##### Exercise materials #####
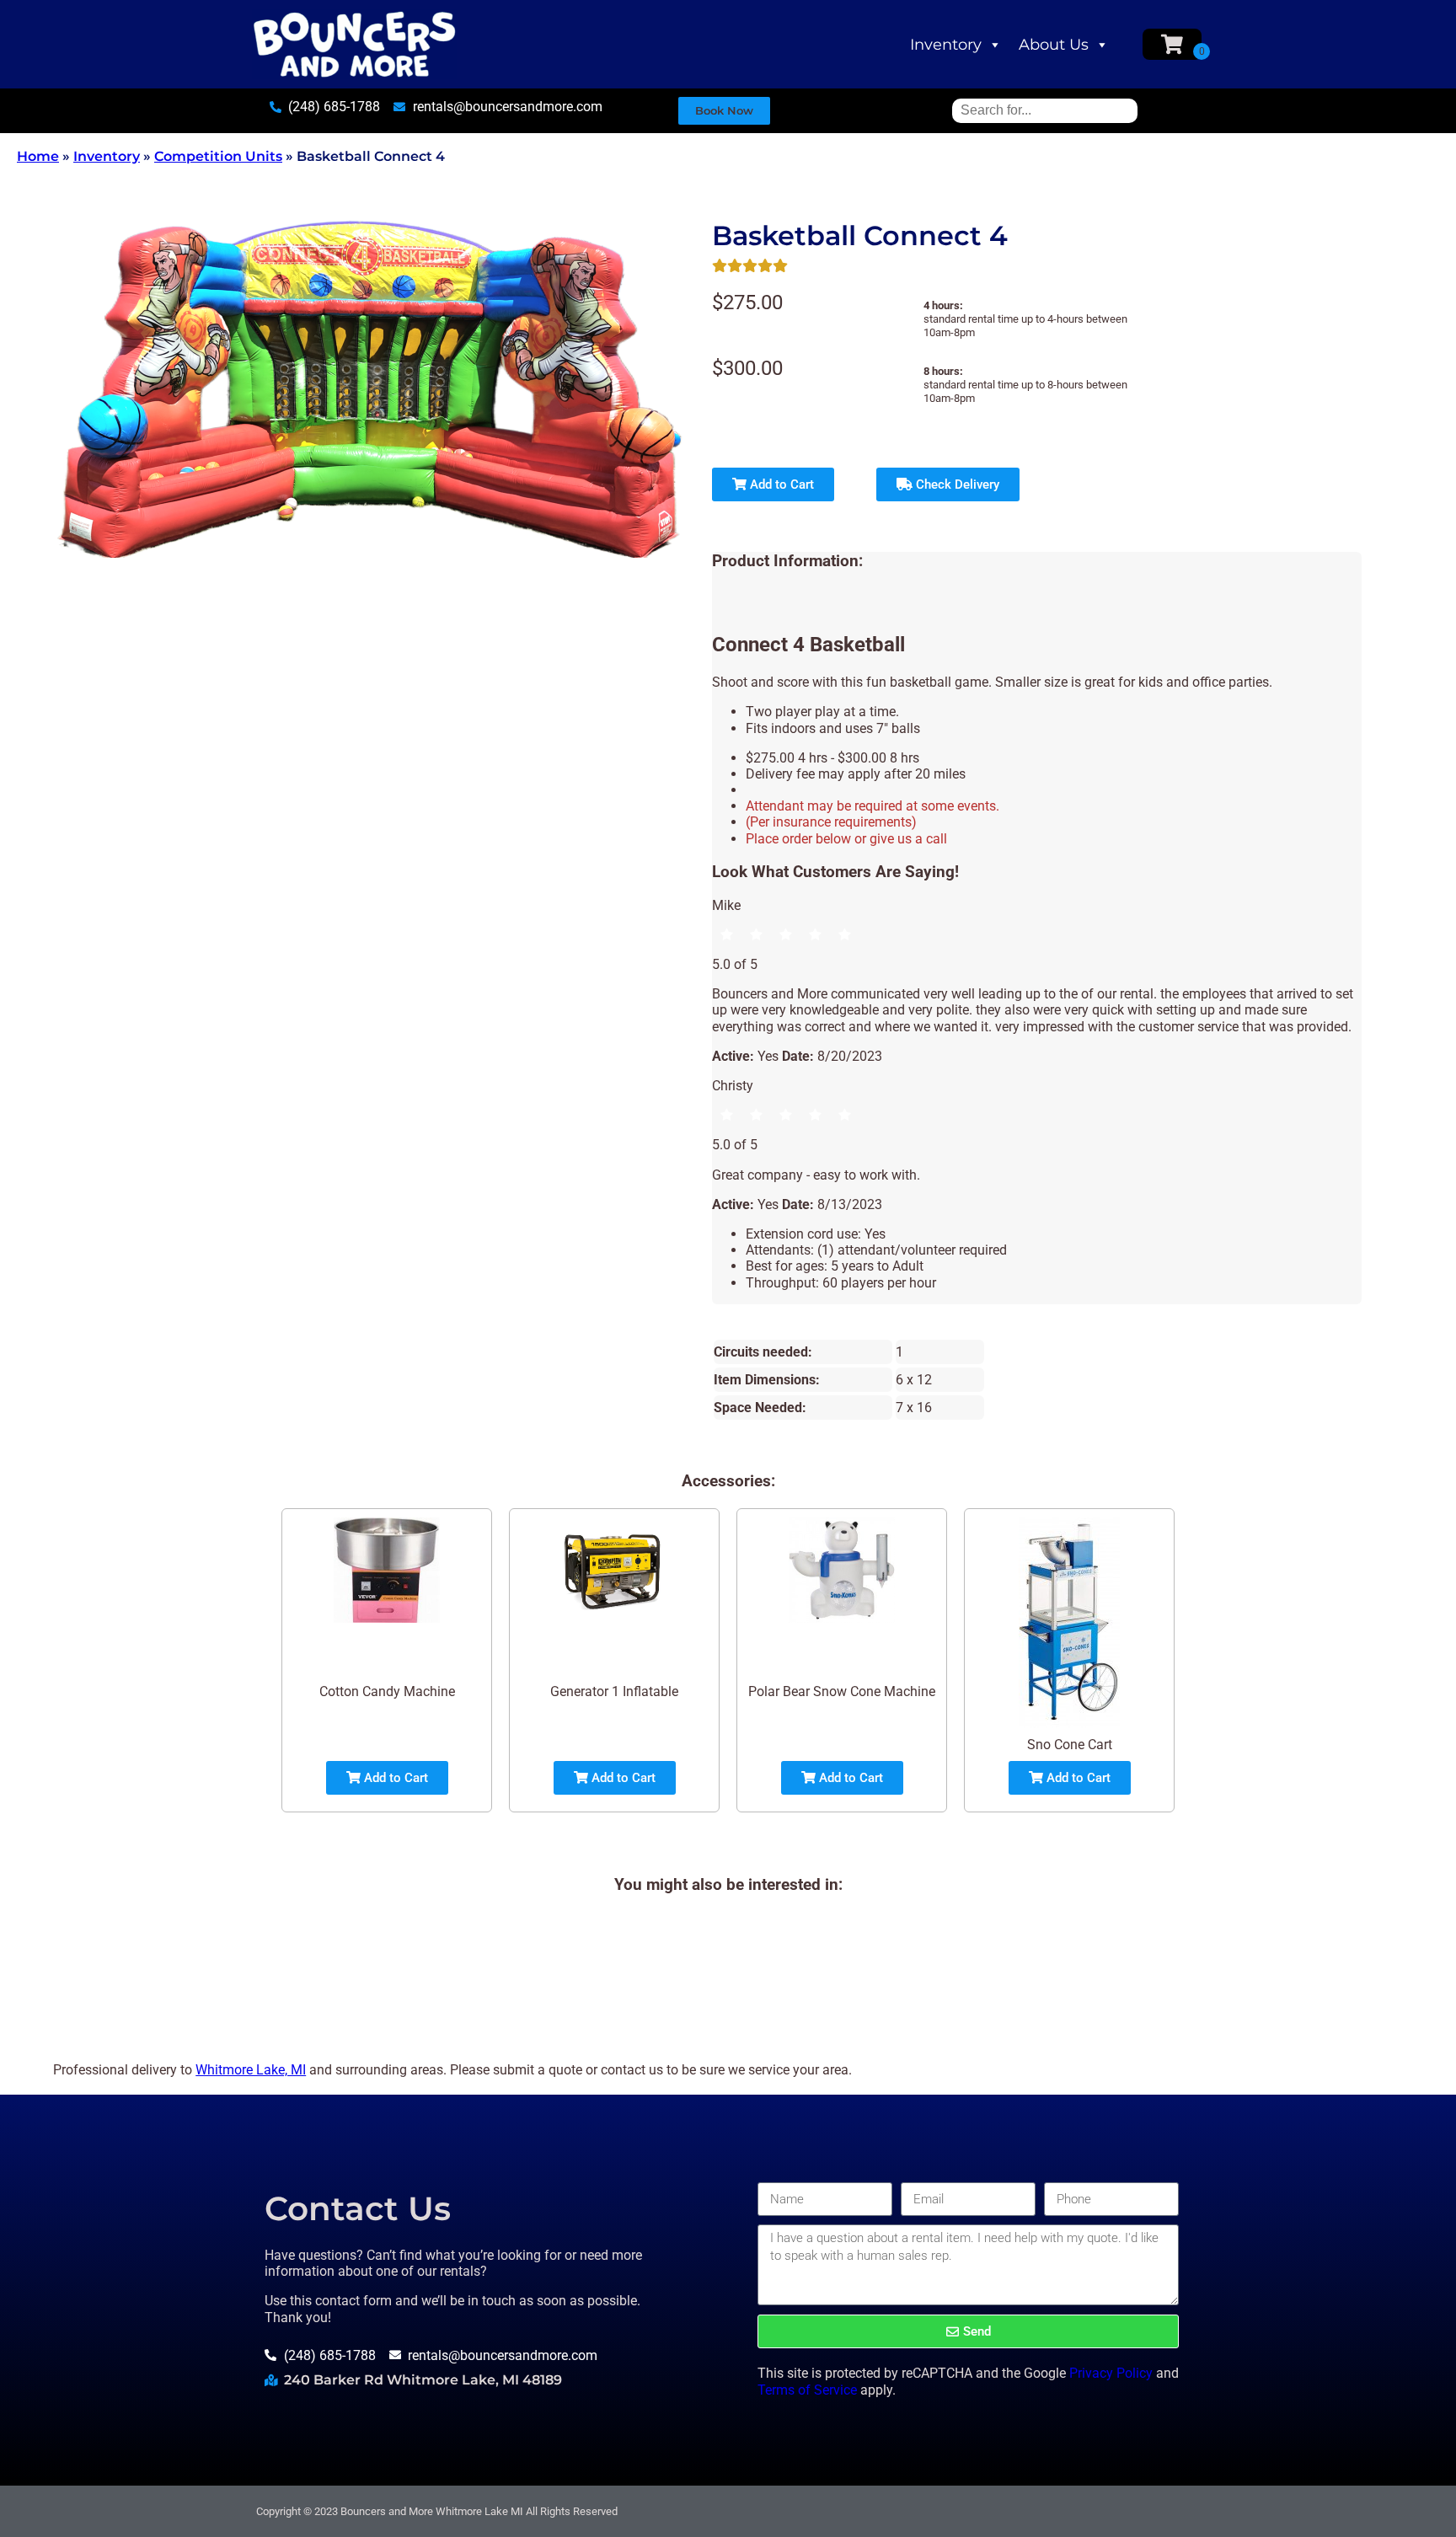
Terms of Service (807, 2390)
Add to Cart (780, 484)
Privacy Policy (1111, 2373)
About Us (1054, 44)
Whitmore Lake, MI (250, 2070)
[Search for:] (1045, 110)
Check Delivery (956, 484)
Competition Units (218, 156)
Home (38, 156)
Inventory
#####
## Assigned task
Repeat every line above exactly, minus the pictures.

## Answer to this exercise
Terms of Service (807, 2390)
Add to Cart (780, 484)
Privacy Policy (1111, 2373)
About Us (1054, 44)
Whitmore Lake, MI (250, 2070)
[Search for:] (1045, 110)
Check Delivery (956, 484)
Competition Units (218, 156)
Home (38, 156)
Inventory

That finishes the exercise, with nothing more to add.